EXERCISE DIRECTIONS:
Transcribe in full the forum thread below on mountain biking in the Lugano area of Ticino, reproducing every line verbatim.

--- BEGIN PASSAGE SHOWN ---

# Lugano, Ticino



## eric (Jan 22, 2004)

Alrighty, my first post in total shame. I haven't researched much for my summer vacation, and with little time I feel the right way would be to sit on my lazy rear end and have sombody tell me what to do.

I'm planning a week in the Lugano area of Switserland this summer. Where do I ride? Where's the better singletrack? What are the towns to avoid and which are ones to stay with a bit of quiet?

A slight side note: I'll be joining two friends who will be riding circles around me uphill, but my better half for this trip isn't much of a climber. She does love singletrack though, so anything with sizeable mountain plateaus would be great. That would avoid doing 3 5000 ft climbs every day. ;-)

Thanks in advance for sorting out a great vacation for me! 

Cheers,
Eric


----------



## [email protected] (Dec 6, 2006)

hello

here two links (unfortunately in german):

GPS-Tracks for the Tessin-Area (88 courses in all levels):

Top of Ticiono (from bike-explorer)

The Ticino ist a wonderful place for epic MTB-rides with great views in a superb surrounding. Everything is nearby. You can drive by car within a hour to nearly every location in the Ticino. But.... It's often steep and strenuous to bike. On some hills you may shorten the climb by using mountain cableways. I know, that's possible here:

Monte Tamaro 
Monte Lema
Monte Generoso

hope that helps


----------



## [email protected] (Jan 31, 2005)

--- END PASSAGE SHOWN ---
--- BEGIN DATASET CONTENT ---

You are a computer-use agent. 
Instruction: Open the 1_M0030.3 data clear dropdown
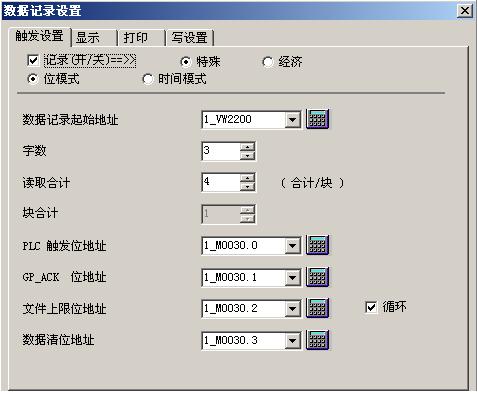[292, 341]
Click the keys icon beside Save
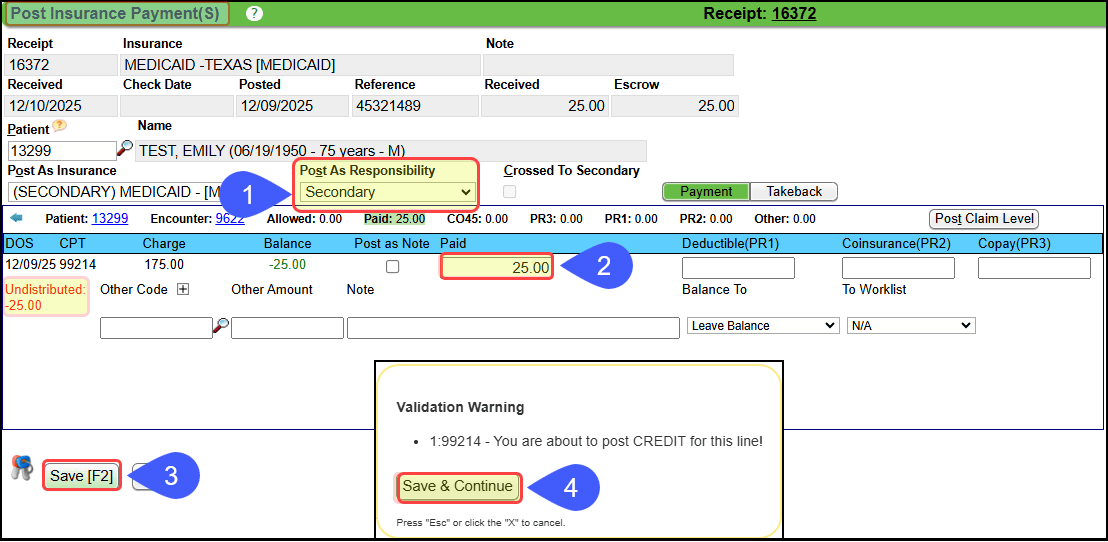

--- END DATASET CONTENT ---

WRITTEN SOLUTION:
# Lugano, Ticino



## eric (Jan 22, 2004)

Alrighty, my first post in total shame. I haven't researched much for my summer vacation, and with little time I feel the right way would be to sit on my lazy rear end and have sombody tell me what to do.

I'm planning a week in the Lugano area of Switserland this summer. Where do I ride? Where's the better singletrack? What are the towns to avoid and which are ones to stay with a bit of quiet?

A slight side note: I'll be joining two friends who will be riding circles around me uphill, but my better half for this trip isn't much of a climber. She does love singletrack though, so anything with sizeable mountain plateaus would be great. That would avoid doing 3 5000 ft climbs every day. ;-)

Thanks in advance for sorting out a great vacation for me! 

Cheers,
Eric


----------



## [email protected] (Dec 6, 2006)

hello

here two links (unfortunately in german):

GPS-Tracks for the Tessin-Area (88 courses in all levels):

Top of Ticiono (from bike-explorer)

The Ticino ist a wonderful place for epic MTB-rides with great views in a superb surrounding. Everything is nearby. You can drive by car within a hour to nearly every location in the Ticino. But.... It's often steep and strenuous to bike. On some hills you may shorten the climb by using mountain cableways. I know, that's possible here:

Monte Tamaro 
Monte Lema
Monte Generoso

hope that helps


----------



## [email protected] (Jan 31, 2005)